クロスフィットのコミュニティでは、純粋なコアトレーニングは少しタブー視されてきました。 スポーツの初期の頃、アスリートは通常、デッドリフトやスクワットなどの複合運動を通じて、純粋にコアをトレーニングしていました。 もちろん、スクワットやデッドリフトが体幹を鍛えることは否定しませんが、支持筋は主な対象部位ではありません。 特定のコアエクササイズを行うことで、肉体的・精神的に大きな筋肉刺激を得ることができます。 マインド・マッスル・コネクションは、意識的かつ意図的に筋肉を収縮させることを表します。 身体の特定の部位に緊張を作り出すことに集中すると、より大きな筋肉の活性化が生まれます。 体幹に特化したエクササイズを行うときは、すべての精神的なフォーカスを体幹の部分だけに向けます。

コアエクササイズ

そこには多くの素晴らしいコアエクササイズがありますが、クロスフィットファンに特に人気があるのは、ホローホールド、プランク、GHDシットアップです。 ホローホールドとプランクは、静的なホールドなので、実行するときに動くことはありません。 最適な生体力学的ポジショニングを維持するために、コアをしっかりと保つ必要があります。 GHD腹筋は、ダイナミックな動きです。 GHDシットアップでは、股関節の屈筋の力に対してコアを安定させたまま行います。 運動の継続時間、頻度、強度、または負荷を増やすことによって、進歩は継続することができます。 漸進的な過負荷は、トレーニングの停滞を避けるために重要である。

Workouts – Wods that work your Core

クロスフィットといえば、時間、レップ、ラウンドで行う高強度のメトン運動が一般的です。 そのため、このようなトレーニングでは、腹筋、つま先立ち、GHD腹筋などのダイナミックなコアエクササイズを取り入れる必要があります。

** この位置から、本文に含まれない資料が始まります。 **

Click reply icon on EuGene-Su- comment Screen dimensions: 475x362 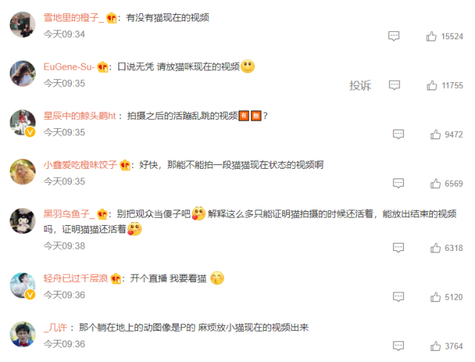click(x=394, y=85)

静的コアホールドは、量よりも質に重きを置いているので、メトコンでは避け、アクセサリーワークとして行うべきでしょう。 プランクを速くする方法はありません(それはとてもいいことですが)。 トレーニングにコアワークを取り入れる場合は、メトコンとアクセサリーのバランスをうまくとって、上達を最大限に高めましょう。

CrossFit Core MetCons

Core MetCon 1: EMOM12

✅ 8 Toes to Bar

✅ 8 GHD Sit Ups

✅ 8 バタフライシットアップ

Core MetCon 2: DT Annie – 5 Rounds For Time

✅ 12 Deadlifts

✅ 9 Hang Power Cleans

✅ 6 Push Jerks

※50, 40, 30, 20, 10 各ラウンド終了後に腹筋をする

(1ラウンド目は50回、2ラウンド目は40回など))

CrossFit Core Accessories

Core Accessory 1: 5ラウンド – 60s Work/60s Rest

✅ホロウホールド

✅スパーマンホールド

✅ウェイトプランク-オリンピックバーベルプレートを背負って、キープの難しさを増すことができます。

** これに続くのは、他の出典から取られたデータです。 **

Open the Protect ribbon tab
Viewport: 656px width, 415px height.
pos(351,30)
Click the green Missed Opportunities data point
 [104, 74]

コアアクセサリー2: 5セット – 10-15レップス/30秒レスト

✅ヒップエクステンション

✅シングル-…レッグ・グルート・ブリッジ

✅バードッグ

CrossFit ファン。 元パーソナルトレーナー、トライアスロン選手、クロスカントリーマウンテンバイカー。 マスターズ・コンペティティブ・クロスフィットのアスリート。 ライター、ブロガー。